Würden die Videoeinspieler während des Konzertes, die David für lange Umkleidepausen nutzt, nicht jedes Mal die Spannung zerstören, wäre das Ganze ein perfekt durchchoreografierter Abend auf der Höhe von Shows internationaler Stars. Zwischendurch ermutigt die Deutsch-Rapperin die Mädchen und die Frauen im Publikum, alles zu tun, was sie tun wollten: teure Autos fahren, teure Kleidung tragen, Schönheitsoperationen (sie selbst beschreibt ihren Körper als «60 Prozent Doc – 40 Prozent Gym»). Und vor allem gut Geld verdienen.
Kritik an sich selbst
Vor kurzem sagte Shirin David zu «Forbes», sie habe eine neue Zielgruppe erschlossen, die viel jünger sei als die bisherige. Die Infantilisierung der Sprache (aus Gym wird «Gymmie», aus Yacht «Yachti» und aus Musk «Elon Muski») und die stereotype Überzeichnung der Lyrics sind nun an die Generation Tiktok angepasst, die nicht mehr in Songs denkt, sondern in Schnipseln.
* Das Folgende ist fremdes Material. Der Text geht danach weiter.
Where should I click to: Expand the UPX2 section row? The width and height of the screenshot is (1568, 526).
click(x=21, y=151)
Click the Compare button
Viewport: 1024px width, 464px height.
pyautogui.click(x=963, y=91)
David operiert inzwischen mehr als Geschäftsfrau denn als Künstlerin. Und sie sagt, sie interessiere sich jetzt dafür, «wie ich meine Gewinne optimieren und strategisch kluge Entscheidungen treffen kann». Knapp 7 Millionen folgen diesem Interesse schon nur auf Instagram.
Shirin David ist eine Art Chamäleon. Einerseits hat sie sich den Regeln der Leistungsgesellschaft angepasst. Als Influencerin tut sie alles, was andere Influencer auch tun. Andererseits hat sie sich mit ihrer Musik eine Identität als Künstlerin erarbeitet, die diese Welt wenn nicht kritisch, so zumindest satirisch reflektiert. Deshalb prallt die Kritik an der Vermarktung ihres Selbst ab. Shirin David, so scheint es, vermag alles ironisch zu hinterfragen ausser sich selbst.
Während der letzten Jahre hat sie sich vom Rap stark in Richtung Pop bewegt («Bubble-Pop mit etwas Rap», ihre Worte). Das hat zwar dem Hip-Hop nur gutgetan und der Pop-Musik nicht geschadet, doch es gibt hier Luft nach oben. Das Hallenstadion ist halb voll.